Processing of gum arabic and some new opportunities

Gum arabic from Acacia senegal var. kerensis was processed following two approaches: heating the gum solution and using enzyme biotechnology. Studies on heat processing were carried out at 100 degrees C (i.e. simulating the conventional industrial method) and at 65 degrees C. Experiments on enzyme biotechnology were carried out using three enzymes; a Pronase, Viscozyme and a beta-D-galactosidase. In both experiments the solutions were allowed to stand for 96 h with samples of 100 ml being removed every 3, 6, 12, 24 and 48 h. Results of heat processing showed that heating gum solution at 100 degrees C for more than 6 h caused significant degradation of the protein component and subsequent loss of emulsification properties, though a reduction in viscosity and gelling to desired levels was achieved.

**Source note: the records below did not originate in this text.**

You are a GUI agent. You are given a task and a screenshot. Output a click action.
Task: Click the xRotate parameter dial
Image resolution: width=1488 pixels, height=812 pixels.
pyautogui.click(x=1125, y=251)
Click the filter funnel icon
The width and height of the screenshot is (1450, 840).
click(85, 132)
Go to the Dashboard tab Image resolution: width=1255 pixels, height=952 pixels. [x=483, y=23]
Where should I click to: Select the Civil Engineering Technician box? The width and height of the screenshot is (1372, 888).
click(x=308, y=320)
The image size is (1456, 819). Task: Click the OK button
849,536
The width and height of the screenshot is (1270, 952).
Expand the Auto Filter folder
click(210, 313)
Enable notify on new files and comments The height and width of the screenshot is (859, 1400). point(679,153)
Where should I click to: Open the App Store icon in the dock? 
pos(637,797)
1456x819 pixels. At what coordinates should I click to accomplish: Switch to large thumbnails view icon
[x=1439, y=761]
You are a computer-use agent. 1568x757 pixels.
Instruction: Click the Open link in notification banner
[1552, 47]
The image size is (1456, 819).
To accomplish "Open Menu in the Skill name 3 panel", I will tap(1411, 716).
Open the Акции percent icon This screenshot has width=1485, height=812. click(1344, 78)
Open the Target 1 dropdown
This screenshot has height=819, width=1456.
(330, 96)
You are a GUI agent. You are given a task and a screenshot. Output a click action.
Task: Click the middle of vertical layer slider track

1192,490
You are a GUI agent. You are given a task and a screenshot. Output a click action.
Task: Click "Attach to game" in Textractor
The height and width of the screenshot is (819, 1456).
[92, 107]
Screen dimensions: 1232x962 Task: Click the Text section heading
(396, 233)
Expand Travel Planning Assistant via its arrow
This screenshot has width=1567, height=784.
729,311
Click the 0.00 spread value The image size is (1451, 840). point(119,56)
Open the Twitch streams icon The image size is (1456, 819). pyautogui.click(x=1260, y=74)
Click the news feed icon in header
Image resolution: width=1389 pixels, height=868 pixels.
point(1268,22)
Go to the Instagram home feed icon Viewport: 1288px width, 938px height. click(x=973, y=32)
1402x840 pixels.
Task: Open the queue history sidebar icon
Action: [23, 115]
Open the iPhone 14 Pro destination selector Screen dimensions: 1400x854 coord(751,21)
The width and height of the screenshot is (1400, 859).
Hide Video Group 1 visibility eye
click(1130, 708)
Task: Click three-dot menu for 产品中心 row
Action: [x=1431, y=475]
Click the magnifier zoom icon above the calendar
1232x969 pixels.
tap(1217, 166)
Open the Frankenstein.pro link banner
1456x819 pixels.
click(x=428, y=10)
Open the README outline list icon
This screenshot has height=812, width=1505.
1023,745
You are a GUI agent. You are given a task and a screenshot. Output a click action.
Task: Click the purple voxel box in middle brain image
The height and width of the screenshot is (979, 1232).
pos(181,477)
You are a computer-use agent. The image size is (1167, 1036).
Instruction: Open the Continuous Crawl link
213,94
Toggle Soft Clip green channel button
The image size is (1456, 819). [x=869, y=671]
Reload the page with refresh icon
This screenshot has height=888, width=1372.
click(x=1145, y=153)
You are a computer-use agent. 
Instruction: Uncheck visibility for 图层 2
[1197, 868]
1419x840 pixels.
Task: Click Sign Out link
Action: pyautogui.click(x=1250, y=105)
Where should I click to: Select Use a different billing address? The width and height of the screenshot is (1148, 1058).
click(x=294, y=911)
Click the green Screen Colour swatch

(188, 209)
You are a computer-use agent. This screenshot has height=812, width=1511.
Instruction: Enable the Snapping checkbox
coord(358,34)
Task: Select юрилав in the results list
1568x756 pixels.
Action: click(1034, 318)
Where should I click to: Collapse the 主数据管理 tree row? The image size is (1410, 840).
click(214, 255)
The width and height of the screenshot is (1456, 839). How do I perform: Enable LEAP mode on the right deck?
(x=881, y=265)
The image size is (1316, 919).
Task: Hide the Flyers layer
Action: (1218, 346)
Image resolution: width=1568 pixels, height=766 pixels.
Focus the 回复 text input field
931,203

Heating at 65 degrees C achieved reduction in gelling within 24 h without drastic loss in emulsification functionality. Thus three enzymes caused loss in viscosity and gelling but with different implications for the other gum properties. Pronase degraded the gum to 16 ml/g within 12 h but there was loss in protein and emulsification properties. It is therefore not suitable for processing gum where emulsification and stabilisation are important properties. Both viscozyme and beta-D-galactosidase attained reduction in viscosity and gelling to levels desired for industrial uses within 24 h. The former enzyme however, caused some degradation of the protein component giving rise to unstable emulsions; the amino acids released selectively were arginine, histidine, hydroxyproline, leucine, serine and threonine and three was also release of neutral sugars, particularly rhamnose. The effect of beta-D-galactosidase was to increase the overall protein content and subsequent emulsification properties. These of moderate heating and enzymes in future processing technology is discussed in the light of this work.